The German Federal Ministry of the Interior concludes that only a small part of the movement is part of the organized neo-Nazi milieu proper (for about 5%). Nonetheless, as the movement rejects the existence of the Federal Republic, it is very likely that members of the movement violate the legal order of the Federal Republic.

During the COVID-19 pandemic, the so-called Querdenker-movement was formed in Germany. The only consensus of the movement was the rejection of government measures against the pandemic. Many Reich citizens were also part of the Querdenker-movement. Reichsbürger and other right-wing extremists strengthened within this movement In 2021 the state office for the Protection of the Constitution in Lower Saxony published a study and came to the conclusion: "The mixing of corona deniers, Reichsbürger and right-wing extremists leads to a dangerous radicalization of corona denier and Querdenken-movement."

In December 2022, Germany arrested 25 people accused of planning a coup against the German government. Among the arrests was Heinrich XIII Prinz Reuss, who in the event the coup succeeded would have become head of state.

On May 13, 2025, the German Federal government banned "Königreich Deutschland" ("Kingdom of Germany"), a Wittenberg-based movement founded in 2012 and believed to be the main Reichsbürger organization. Four of its leaders were arrested and searches were conducted in seven German states. On August 7 the same year, the Bavarian criminal police arrested three men suspected of belonging to the Reichsbürger group. The arrests occurred in consequence of early-morning raids involving 300 investigators and targeting six individuals suspected of having taken part in a training event organized by the group in April 2022 at a shooting range near Bayreuth, which was believed by investigators to be in preparation for an attack on the Bundestag in Berlin. Electronic devices and weapons-regulated items were confiscated by officers for analysis in the raids.

== Definition and theories ==
A handbook of the state of Brandenburg classifies the Reichsbürger movement as "extremist" according to the framework of the Federal Office for the Protection of the Constitution (Verfassungsschutz). There, "extremist" refers to attitudes and ideologies that are directed against the basic conditions of a modern democracy and open society, such as the right of the people to elect their government democratically. The Verfassungsschutz defines the Reichsbürger movement as:

Groups and individuals who, for various motives and with various justifications, including [with reference to] the historical German Reich, conspiracy theory patterns of argumentation or a self-defined natural law, reject the existence of the Federal Republic of Germany and its legal system, deny the legitimacy of the democratically elected representatives or even define themselves in their entirety as being outside the legal system and are therefore prepared to commit violations of the legal system.

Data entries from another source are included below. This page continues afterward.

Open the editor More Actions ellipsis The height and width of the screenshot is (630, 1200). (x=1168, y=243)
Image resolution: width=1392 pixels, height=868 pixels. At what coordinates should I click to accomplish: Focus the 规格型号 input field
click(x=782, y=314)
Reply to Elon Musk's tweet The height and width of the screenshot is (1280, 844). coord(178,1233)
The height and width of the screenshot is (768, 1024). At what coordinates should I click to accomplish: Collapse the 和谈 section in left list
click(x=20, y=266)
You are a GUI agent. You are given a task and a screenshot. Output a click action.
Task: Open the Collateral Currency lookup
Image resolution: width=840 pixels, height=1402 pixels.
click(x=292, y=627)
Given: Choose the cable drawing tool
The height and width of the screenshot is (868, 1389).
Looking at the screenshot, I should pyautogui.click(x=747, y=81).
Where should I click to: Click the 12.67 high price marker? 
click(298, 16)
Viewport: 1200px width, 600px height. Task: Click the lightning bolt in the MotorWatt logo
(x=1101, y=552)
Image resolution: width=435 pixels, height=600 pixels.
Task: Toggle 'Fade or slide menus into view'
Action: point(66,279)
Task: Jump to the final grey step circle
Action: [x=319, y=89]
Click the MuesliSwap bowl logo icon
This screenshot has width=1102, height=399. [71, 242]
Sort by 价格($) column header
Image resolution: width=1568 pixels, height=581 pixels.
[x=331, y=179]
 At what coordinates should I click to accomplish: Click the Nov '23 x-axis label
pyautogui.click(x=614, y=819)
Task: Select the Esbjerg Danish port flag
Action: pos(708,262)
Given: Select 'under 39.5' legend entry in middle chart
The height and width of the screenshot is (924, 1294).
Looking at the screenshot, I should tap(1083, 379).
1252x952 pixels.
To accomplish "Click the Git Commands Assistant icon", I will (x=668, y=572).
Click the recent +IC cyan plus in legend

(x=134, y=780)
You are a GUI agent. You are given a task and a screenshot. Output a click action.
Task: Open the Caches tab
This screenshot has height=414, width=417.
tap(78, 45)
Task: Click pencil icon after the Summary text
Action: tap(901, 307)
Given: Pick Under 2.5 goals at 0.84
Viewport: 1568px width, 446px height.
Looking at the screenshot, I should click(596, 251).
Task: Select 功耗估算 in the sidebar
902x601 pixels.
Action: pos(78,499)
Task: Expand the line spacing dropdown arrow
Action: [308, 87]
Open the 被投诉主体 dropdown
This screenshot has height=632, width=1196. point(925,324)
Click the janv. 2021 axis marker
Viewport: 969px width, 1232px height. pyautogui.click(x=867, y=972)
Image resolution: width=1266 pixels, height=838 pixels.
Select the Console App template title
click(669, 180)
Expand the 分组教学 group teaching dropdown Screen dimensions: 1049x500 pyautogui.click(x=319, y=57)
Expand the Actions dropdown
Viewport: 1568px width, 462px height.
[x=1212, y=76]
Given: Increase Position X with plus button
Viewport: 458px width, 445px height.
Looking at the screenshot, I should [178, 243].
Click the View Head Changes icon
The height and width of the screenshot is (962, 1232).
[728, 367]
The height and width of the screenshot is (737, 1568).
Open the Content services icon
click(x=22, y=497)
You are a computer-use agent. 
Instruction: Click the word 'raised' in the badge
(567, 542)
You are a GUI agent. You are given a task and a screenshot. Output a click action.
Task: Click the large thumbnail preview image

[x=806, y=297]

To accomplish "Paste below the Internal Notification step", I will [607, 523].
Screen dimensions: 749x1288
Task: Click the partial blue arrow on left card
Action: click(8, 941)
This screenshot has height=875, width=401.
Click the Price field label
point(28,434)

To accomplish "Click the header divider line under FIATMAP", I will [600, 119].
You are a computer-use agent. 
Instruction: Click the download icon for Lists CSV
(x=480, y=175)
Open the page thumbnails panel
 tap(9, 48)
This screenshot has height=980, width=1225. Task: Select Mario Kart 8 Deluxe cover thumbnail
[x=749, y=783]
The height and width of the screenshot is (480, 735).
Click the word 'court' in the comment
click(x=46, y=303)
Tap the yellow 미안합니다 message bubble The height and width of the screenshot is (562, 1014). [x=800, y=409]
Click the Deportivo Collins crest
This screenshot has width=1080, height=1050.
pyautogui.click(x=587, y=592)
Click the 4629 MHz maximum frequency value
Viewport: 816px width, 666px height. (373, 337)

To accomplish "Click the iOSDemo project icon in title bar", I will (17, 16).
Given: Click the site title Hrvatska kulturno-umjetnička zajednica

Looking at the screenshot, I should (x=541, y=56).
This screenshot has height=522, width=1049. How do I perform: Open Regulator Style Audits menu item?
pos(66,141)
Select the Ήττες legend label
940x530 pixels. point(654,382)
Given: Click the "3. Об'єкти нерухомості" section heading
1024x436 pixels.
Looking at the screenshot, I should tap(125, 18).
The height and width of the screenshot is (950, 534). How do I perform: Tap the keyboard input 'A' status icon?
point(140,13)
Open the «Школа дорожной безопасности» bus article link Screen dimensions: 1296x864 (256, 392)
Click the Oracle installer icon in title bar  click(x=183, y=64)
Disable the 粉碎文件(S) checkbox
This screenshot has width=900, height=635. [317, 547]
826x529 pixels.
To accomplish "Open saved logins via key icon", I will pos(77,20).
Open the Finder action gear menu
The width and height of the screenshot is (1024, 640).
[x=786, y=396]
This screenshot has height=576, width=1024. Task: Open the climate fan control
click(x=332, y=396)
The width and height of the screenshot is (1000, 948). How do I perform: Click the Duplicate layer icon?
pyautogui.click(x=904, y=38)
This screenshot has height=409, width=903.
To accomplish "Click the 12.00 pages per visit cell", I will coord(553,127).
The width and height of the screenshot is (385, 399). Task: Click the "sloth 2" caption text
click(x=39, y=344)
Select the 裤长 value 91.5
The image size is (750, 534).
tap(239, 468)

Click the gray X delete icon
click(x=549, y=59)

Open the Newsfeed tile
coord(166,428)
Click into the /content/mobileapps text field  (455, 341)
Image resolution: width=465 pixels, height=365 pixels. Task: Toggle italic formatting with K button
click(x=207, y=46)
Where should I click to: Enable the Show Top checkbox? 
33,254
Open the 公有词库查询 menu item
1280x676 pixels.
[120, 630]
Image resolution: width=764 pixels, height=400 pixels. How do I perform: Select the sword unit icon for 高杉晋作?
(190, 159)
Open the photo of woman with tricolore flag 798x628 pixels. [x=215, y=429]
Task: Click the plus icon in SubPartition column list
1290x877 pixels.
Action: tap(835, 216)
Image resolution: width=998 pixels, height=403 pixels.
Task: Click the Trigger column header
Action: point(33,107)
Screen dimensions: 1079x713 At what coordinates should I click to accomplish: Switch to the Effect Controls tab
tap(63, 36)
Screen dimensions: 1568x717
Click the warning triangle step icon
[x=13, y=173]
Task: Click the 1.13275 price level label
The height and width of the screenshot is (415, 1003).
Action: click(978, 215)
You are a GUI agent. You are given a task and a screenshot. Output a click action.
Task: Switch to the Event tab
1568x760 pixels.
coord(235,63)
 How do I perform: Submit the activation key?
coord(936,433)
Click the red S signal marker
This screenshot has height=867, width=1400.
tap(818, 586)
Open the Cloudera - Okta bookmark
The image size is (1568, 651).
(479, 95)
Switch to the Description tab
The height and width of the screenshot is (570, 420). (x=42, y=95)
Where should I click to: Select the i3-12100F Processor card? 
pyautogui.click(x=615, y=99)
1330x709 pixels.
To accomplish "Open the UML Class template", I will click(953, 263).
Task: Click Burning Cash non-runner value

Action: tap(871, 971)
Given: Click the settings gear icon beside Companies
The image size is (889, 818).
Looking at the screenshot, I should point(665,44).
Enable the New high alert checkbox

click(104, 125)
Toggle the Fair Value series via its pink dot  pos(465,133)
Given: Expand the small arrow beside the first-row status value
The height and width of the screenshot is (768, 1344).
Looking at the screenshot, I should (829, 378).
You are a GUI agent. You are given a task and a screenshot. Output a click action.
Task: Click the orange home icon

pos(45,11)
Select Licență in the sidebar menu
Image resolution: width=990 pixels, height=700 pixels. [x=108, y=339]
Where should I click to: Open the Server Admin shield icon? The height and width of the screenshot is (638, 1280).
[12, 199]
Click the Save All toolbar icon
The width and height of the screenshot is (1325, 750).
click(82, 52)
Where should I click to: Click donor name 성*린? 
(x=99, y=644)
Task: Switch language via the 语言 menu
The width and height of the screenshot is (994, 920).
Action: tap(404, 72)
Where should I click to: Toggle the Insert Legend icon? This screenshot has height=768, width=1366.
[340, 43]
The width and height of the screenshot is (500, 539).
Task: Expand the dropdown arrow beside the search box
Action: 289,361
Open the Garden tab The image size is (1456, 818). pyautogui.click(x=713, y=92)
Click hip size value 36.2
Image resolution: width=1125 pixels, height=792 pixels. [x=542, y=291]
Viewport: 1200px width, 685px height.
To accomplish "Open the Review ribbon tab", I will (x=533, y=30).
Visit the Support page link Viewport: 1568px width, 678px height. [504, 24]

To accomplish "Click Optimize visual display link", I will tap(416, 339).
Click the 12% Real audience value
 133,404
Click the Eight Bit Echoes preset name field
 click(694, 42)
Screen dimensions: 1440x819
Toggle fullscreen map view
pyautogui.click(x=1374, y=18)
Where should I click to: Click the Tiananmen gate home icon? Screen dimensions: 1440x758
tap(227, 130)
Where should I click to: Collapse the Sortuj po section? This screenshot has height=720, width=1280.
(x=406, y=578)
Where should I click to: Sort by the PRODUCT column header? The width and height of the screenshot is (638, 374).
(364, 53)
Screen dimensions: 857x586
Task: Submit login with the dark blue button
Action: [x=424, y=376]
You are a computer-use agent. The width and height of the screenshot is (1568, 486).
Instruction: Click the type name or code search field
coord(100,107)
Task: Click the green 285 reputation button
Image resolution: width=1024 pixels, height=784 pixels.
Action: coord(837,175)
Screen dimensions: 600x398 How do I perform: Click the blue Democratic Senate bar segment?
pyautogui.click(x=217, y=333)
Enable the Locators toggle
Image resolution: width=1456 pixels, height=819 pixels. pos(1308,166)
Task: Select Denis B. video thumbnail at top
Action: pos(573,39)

The Reichsbürger movement is characterized by a rejection of the modern Federal Republic of Germany; denial of its legality and legitimacy; and denial of the authority of the federal, state, and local governments in Germany. Reichsbürger believe that the political boundary of either the 1871 or 1932 borders still exist and that the modern Federal Republic of Germany is "an administrative construct still occupied by the Allied powers".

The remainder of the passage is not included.